Hello Autumn: September 1st

Hello

You might be thinking that I, and indeed the vast majority of British people are obsessed with the weather. You are right.

September 1st marks the beginning of autumn, but only from one point of view ~ that of the Meteorological Office, who describe it thus:

………   each season is a three-month period. So, Summer is June, July and August; Autumn is September, October and November, and so on.

Autumn viaduct

If that fills you with dark and damp feelings of utter disbelief and horror (summer is over, and it was RUBBISH) you can take the astronomical definition of the seasons which uses the Earth’s position relative to the Sun as the cue for separating one season from another. It is the equinox, when days and nights are of equal length which marks the beginning of autumn if you prefer to delay the inevitable. In that case autumn this year (2015) starts on September 23rd. Astronomical seasons therefore are about three weeks behind the meteorological ones.
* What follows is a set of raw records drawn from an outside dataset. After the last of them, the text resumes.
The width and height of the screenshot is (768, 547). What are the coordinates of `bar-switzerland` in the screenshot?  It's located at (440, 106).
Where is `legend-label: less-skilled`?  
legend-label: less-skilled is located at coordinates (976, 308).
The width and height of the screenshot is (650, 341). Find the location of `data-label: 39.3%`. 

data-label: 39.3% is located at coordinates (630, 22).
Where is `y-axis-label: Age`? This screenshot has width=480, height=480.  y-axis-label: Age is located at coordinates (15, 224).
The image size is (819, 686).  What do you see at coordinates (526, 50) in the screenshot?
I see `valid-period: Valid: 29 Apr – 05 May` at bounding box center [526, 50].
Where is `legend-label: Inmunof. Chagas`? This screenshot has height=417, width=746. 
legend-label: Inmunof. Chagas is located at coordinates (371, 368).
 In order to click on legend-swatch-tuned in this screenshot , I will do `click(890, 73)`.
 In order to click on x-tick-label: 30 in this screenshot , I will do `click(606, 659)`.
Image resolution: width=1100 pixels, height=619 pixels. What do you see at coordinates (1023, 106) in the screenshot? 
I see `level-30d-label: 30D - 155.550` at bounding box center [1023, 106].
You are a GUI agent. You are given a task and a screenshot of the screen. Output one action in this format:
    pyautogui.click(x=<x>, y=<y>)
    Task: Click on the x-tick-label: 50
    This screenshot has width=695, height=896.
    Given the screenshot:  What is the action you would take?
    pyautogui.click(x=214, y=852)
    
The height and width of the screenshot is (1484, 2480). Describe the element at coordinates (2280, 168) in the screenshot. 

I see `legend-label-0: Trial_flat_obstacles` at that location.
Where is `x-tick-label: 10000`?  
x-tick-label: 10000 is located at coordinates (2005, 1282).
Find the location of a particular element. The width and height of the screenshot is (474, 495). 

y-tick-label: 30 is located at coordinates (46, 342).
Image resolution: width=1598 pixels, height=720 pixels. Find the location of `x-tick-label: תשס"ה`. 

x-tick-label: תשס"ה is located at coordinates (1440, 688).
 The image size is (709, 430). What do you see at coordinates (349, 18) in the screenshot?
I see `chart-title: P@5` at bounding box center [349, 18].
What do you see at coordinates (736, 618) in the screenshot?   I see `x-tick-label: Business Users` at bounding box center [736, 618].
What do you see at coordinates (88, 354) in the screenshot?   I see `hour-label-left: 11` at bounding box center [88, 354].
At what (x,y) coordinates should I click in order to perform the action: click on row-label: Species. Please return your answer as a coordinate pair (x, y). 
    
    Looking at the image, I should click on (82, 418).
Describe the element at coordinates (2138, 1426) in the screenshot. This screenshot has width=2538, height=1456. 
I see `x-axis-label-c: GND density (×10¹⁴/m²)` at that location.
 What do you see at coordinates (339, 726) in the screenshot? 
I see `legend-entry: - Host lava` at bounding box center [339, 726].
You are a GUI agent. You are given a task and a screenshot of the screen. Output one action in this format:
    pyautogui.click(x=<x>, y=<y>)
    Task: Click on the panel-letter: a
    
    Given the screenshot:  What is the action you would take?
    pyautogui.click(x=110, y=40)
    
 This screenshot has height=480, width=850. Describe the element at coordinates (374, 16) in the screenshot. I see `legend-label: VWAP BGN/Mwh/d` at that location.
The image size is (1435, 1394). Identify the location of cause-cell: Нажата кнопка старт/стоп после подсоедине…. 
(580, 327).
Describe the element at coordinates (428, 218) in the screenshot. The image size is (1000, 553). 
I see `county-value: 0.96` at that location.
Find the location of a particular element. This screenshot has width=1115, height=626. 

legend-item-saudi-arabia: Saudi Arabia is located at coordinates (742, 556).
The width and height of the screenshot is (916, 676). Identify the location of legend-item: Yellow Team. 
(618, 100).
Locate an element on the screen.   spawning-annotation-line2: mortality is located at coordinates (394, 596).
Whew.

Autumn leaves

The third way of looking for the beginning of autumn is based on phenology – the process of noting the signs of change in plant and animal behaviour. Ripe sloes and blackberries (tick), mushrooms growing on the lawn (tick), Japanese anemones in full flower (tick). In the case of this animal, thoughts turning to Christmas (tick), feeling cold in bed (tick) and the need to start cooking warming stews (tick).

Autumn in Durham

I reckon it is here. You can run but you cannot hide. For those who love autumn/fall, enjoy. Some of us will have to fight the instinct to hibernate.

Now where did I put that SAD lamp and those bed socks?